**TASK OBJECTIVE**
Please say whether each statement agrees with the abstract on muscular dystrophy in chickens, and give yes or no with the deciding words quoted from it: (a) the eggs for the study came from a local farm; (b) muscular dystrophy is described as inherited as a recessive disorder; (c) feathers were taken from the chicks but not from their parents.
SELECTED EXTRACT below:
Date of Award

Fall 12-15-2013

Document Type


Degree Name

Bachelor of Science (BS)




College of Science

First Advisor

Karen Aguirre


Muscular dystrophy is very common among broilers, which are chickens raised specifically for meat production. When dystrophic chickens are mated, or when normal and dystrophic chickens are mated, it is very likely that at least fifty percent of the clutch will end up with muscular dystrophy since it is inherited as a co-dominant disorder (Fujiwara et al., 2009). For my study, eggs were obtained from a local farm, and allowed to hatch. Among these hatchings were chicks who exhibited some traits of muscular dystrophy. It is possible that the parents of the seemingly dystrophic chicks may carry the mutated WWP1 allele which would cause the chicks to exhibit these traits. Because chickens are useful animal models of disease, it is important to try to understand the mutations in the WWP1 gene so we can see exactly how it affects the ubiquitin-ligase pathway, and how we can work to reverse the mutations to eliminate the disease all together. Understanding the disease in chickens may help us to further understand muscular dystrophy in humans as well. By taking feathers from the potentially dystrophic chicks and their parents, phenotypic characterization of these chicks was done to confirm diagnosis of muscular dystrophy. Further DNA sequencing for the WWP1 mutation associated with muscular dystrophy (Hirokazu et al., 2008) was performed to determine whether these chicks had the previously characterized mutation for muscular dystrophy in this gene.
End of SELECTED EXTRACT.
AVAILABLE DATA below:
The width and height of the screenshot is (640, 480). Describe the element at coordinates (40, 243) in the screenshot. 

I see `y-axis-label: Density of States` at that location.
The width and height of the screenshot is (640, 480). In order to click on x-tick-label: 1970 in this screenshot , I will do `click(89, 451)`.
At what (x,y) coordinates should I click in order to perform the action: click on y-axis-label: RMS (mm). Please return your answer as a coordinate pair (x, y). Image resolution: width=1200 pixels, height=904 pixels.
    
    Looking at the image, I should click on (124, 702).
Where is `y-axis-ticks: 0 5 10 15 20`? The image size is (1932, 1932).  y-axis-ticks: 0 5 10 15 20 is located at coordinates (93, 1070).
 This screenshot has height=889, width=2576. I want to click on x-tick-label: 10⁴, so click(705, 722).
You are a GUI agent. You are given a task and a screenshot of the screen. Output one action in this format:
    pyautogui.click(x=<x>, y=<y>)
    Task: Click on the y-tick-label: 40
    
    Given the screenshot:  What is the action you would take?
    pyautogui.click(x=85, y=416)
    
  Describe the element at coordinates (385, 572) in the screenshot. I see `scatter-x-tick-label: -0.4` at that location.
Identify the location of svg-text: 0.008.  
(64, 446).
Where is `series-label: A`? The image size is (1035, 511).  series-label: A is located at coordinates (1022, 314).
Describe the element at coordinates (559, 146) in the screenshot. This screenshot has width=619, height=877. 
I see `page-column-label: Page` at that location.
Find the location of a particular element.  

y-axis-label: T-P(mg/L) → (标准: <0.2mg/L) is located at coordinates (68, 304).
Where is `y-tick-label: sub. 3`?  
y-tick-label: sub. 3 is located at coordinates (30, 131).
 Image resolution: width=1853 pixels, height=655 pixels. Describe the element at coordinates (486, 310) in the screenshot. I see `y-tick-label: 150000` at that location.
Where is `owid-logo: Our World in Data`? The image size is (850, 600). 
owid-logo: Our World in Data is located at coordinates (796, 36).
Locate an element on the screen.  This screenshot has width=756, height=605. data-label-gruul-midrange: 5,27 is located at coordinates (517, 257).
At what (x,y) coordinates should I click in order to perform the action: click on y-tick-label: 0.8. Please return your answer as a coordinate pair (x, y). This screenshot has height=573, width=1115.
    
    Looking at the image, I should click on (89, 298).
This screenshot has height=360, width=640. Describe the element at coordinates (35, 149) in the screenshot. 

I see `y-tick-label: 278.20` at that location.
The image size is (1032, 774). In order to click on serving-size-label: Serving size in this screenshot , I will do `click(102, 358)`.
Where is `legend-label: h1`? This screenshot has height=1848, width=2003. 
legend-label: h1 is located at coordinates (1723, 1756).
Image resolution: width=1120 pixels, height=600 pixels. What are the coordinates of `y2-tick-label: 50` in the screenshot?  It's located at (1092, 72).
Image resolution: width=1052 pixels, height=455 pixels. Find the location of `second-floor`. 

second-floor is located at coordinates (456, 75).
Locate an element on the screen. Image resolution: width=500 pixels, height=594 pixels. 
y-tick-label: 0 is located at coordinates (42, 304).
End of AVAILABLE DATA.
**RESULT OF THE TASK**
(a) Yes: "eggs were obtained from a local farm"
(b) No: "it is inherited as a co-dominant disorder"
(c) No: "By taking feathers from the potentially dystrophic chicks and their parents"